As you can probably guess, this story is in need of some editing. Not just for punctuation issues (not too distracting, but still there), but also for the dialogue which is about as good as the best-written porn out there. The first chapter is also just Lucy straight-up telling her backstory. It only lasts for about a page, but it kept me from getting pulled into the story immediately and kept me from connecting to Lucy.
But despite all its faults, I still enjoyed the story. I thought it was really cute and I want to see more of Lucy and Adam together. You can get it for free on Smashwords.
Lucy had a bad breakup. We know because she keeps telling us about it, over and over. Then she loses her waitressing job, but her last customer (a mysterious hot stranger) gives her a huge tip that help until she finds a new job...
(She's still mad at her ex, in case you forgot.)
....cleaning up after scenes at a sex club. But the pay is super good, especially since she's just a housekeeper, not a "room service" (ahem) girl. Until, maybe, for one special guy (totally not her jerkwad ex) she could be a room service girl. Rawr.
The tale is a short story that needs a lot of editing help. The idea is there, the execution has promise, but the writing errors - wrong words, tenses, punctuation lacking, and more - were numerous enough to completely jar me out of the text fairly often and make the few erotic scenes not at all hot. The character development is lacking, which makes most of what happens unfathomable.
An example of the writing:
"Adam’s thrusting slowly picked up speed as he continued to bury himself deep inside me.
His lips wrapped around mine and his kissed sealed it. I was going to come and there would be no stopping it."
Lucy is a good girl that screwed out her savings and just lost her job. She soon finds an ad for a housekeeper with an incredible pay rate. Uh, what’s the catch?

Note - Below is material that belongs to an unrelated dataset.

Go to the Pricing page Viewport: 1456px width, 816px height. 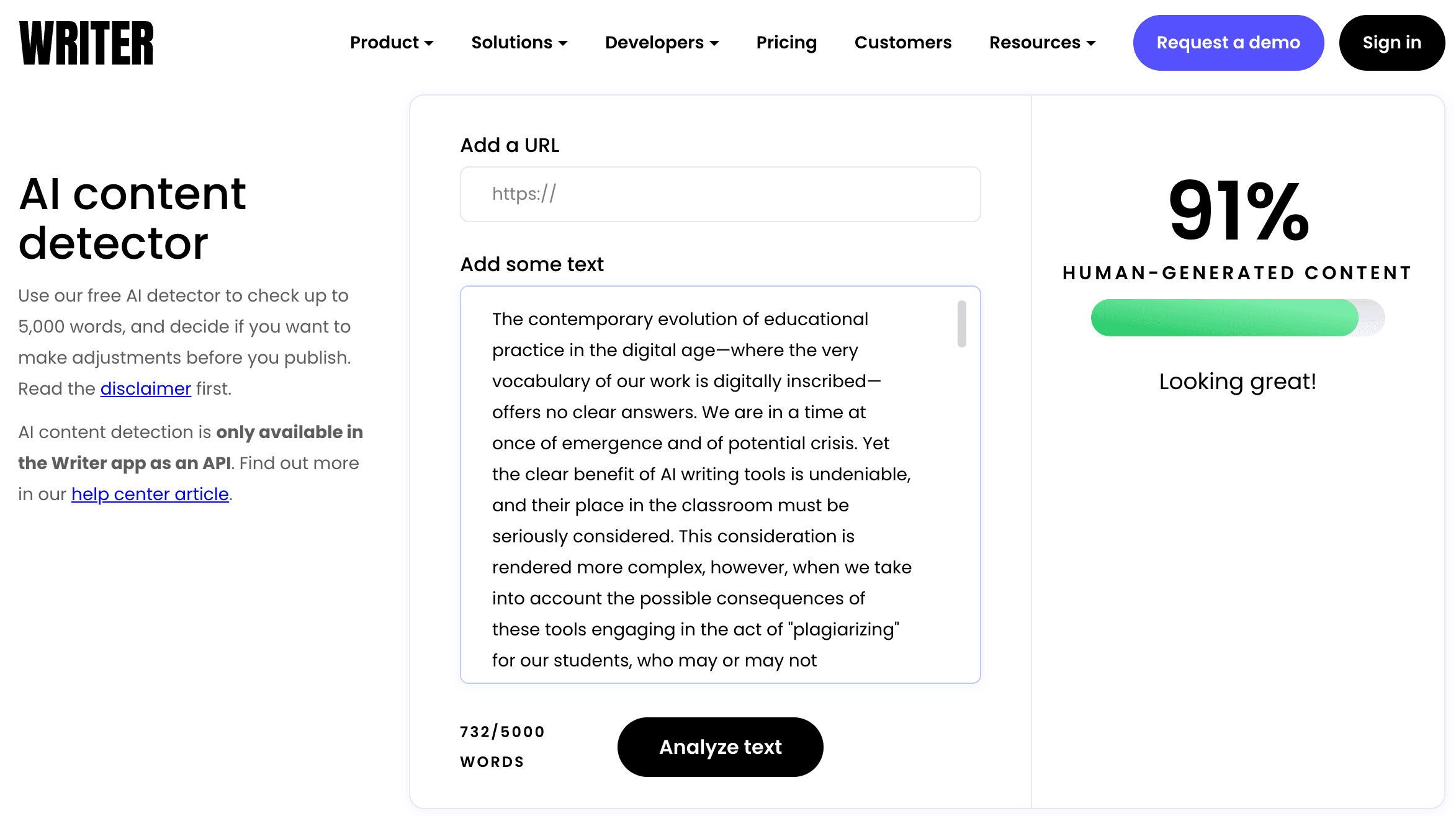pos(786,42)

On the interview, she finds out that the company services a very elite clientele with their fantasy fulfillment. As a housekeeper, Lucy would clean up some “elaborate” messes. Oy!
Story had some typos and grammatical errors as well as a slow pace. It didn’t really go anywhere and it wasn’t even mildly entertaining. The whole thing mostly goes through a typical work day, cleaning up “stuff.” It was nothing but day-to-day operations. So boring.
It's really frustrating when an author has a very flowing style of writing but can't get the grammar down. It's like building fancy cabinets with 16d nails-it's just not done. Wordsmithing is like any other craft, if you want to be taken serious you need to learn it. With that said, I really enjoyed the actual story and the MC's sense of needing a job came through strong and clear. The love scenes are well choreographed and the plot flows smoothly. Learn proper grammar and how to proof your own stories and this will be a much better read with a higher star rating.
Why is everything happening at once. Jerk of a boyfriend steals her money and then looses her job. She thought her world came to an end. Butch tip of a $1000 and an interview at an unbelievable Manson her life may change for the better... Money Job and a hot man
This was a cute idea of a story. Young girl, who has had a lot of issues with me in the past and jobs, lands a high paying job and expands on it. There were a lot of spelling errors and it ended at 69%
The cliffhanger comes at a somewhat awkward spot, more than a few grammar and punctuation errors. Adam feels too perfect which mean unrealistic. The main character is ditzy, air headed and making awful choices. So many negatives for my taste.